(Collection entries)
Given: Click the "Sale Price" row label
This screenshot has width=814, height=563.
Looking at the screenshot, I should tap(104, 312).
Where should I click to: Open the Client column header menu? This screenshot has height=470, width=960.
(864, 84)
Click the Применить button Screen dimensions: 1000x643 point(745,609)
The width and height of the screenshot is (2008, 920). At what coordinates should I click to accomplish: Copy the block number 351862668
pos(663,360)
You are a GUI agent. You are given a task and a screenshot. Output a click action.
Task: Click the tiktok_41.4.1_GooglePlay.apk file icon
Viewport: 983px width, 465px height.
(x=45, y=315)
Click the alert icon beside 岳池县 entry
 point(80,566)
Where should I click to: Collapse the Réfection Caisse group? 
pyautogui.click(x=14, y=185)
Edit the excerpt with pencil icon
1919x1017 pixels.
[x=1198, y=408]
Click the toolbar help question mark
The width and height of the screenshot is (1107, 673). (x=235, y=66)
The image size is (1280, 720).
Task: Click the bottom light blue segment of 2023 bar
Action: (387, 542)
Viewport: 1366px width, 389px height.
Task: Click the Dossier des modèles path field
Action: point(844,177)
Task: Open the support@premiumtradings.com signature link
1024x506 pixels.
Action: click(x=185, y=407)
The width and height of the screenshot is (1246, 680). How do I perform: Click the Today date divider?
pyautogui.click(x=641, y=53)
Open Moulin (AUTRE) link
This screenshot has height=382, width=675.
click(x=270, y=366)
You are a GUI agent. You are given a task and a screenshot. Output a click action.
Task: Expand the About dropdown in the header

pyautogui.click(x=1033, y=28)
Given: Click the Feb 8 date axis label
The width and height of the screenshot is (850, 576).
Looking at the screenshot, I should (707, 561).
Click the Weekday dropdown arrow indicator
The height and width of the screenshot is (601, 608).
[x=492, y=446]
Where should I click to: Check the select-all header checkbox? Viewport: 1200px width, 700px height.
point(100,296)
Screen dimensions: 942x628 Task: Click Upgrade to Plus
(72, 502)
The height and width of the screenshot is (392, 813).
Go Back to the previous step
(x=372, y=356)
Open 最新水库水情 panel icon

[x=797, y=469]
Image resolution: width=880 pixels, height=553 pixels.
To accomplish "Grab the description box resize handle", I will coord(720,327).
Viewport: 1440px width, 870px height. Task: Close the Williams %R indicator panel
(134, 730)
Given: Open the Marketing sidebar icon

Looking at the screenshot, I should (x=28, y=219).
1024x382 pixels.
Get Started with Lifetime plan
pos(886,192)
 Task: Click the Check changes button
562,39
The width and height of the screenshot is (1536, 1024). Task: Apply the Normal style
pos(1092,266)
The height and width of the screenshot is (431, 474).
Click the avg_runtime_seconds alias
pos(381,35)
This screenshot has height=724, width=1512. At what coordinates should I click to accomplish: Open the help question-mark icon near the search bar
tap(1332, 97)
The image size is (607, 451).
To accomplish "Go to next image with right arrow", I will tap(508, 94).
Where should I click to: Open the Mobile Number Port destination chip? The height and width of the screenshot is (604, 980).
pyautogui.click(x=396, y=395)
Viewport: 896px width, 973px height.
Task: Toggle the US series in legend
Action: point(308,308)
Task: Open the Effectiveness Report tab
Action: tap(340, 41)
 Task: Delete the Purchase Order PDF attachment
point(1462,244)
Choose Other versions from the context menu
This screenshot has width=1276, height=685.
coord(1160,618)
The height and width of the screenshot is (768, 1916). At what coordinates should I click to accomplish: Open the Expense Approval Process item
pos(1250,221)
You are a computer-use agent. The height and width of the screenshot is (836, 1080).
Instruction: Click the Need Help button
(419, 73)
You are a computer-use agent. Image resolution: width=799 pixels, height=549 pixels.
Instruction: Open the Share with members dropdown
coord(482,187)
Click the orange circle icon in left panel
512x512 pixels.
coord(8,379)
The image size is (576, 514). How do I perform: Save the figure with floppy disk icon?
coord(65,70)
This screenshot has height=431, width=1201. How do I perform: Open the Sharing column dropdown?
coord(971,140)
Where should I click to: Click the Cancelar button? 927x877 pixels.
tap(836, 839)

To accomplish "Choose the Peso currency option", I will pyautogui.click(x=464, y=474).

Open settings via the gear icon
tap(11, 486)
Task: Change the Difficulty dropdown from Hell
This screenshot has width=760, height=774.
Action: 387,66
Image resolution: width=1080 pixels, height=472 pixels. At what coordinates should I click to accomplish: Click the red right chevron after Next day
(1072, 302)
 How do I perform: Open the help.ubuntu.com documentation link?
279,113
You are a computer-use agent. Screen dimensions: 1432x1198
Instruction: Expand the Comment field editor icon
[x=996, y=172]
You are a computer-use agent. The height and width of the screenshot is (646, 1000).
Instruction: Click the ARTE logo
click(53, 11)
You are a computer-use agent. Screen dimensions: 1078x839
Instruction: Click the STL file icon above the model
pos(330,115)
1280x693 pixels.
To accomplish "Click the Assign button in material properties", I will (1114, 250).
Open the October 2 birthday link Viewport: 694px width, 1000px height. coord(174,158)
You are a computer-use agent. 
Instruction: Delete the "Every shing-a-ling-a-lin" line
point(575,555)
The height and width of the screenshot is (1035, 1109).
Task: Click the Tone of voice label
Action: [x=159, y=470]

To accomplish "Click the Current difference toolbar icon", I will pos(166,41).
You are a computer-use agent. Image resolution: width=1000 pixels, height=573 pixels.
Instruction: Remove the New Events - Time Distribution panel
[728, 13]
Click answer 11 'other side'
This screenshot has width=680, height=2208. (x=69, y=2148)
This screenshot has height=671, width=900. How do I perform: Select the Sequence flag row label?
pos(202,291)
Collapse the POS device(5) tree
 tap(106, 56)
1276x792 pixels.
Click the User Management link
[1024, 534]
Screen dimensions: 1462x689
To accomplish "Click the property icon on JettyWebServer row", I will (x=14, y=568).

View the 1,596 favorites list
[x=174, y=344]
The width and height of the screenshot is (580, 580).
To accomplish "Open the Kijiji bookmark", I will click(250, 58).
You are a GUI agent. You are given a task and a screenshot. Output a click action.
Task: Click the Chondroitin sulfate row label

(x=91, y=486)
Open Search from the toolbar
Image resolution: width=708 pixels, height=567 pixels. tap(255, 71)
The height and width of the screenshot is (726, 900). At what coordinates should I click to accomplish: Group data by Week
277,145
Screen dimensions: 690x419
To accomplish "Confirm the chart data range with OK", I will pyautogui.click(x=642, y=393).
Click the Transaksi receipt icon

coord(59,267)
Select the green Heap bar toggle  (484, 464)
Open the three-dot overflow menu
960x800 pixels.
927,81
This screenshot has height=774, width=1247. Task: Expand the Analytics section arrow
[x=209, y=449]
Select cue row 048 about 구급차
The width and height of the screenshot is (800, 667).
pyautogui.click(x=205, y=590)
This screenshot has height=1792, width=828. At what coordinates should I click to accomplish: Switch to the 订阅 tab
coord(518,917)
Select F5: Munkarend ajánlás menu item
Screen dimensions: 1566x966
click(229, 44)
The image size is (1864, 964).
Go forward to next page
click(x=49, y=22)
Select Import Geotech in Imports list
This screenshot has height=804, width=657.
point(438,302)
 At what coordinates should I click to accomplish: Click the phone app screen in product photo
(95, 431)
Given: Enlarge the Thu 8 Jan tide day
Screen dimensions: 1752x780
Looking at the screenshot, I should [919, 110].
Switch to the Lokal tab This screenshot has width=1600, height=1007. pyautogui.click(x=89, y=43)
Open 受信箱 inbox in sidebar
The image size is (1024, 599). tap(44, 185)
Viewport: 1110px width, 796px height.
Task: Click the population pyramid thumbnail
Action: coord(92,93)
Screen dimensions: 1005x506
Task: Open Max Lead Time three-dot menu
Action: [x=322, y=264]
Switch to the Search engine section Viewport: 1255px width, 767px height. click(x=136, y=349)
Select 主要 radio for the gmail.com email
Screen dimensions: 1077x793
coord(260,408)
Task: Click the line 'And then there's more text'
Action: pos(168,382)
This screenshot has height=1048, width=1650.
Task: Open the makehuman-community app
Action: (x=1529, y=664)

• **Problem statement**: Your answer should be the lines above from the one containing "Screen dimensions: 942x628" through the one containing "The height and width of the screenshot is (431, 474).", copied exactly and with both ends kept.

• **Solution to the exercise**:
Screen dimensions: 942x628 Task: Click Upgrade to Plus
(72, 502)
The height and width of the screenshot is (392, 813).
Go Back to the previous step
(x=372, y=356)
Open 最新水库水情 panel icon

[x=797, y=469]
Image resolution: width=880 pixels, height=553 pixels.
To accomplish "Grab the description box resize handle", I will coord(720,327).
Viewport: 1440px width, 870px height. Task: Close the Williams %R indicator panel
(134, 730)
Given: Open the Marketing sidebar icon

Looking at the screenshot, I should (x=28, y=219).
1024x382 pixels.
Get Started with Lifetime plan
pos(886,192)
 Task: Click the Check changes button
562,39
The width and height of the screenshot is (1536, 1024). Task: Apply the Normal style
pos(1092,266)
The height and width of the screenshot is (431, 474).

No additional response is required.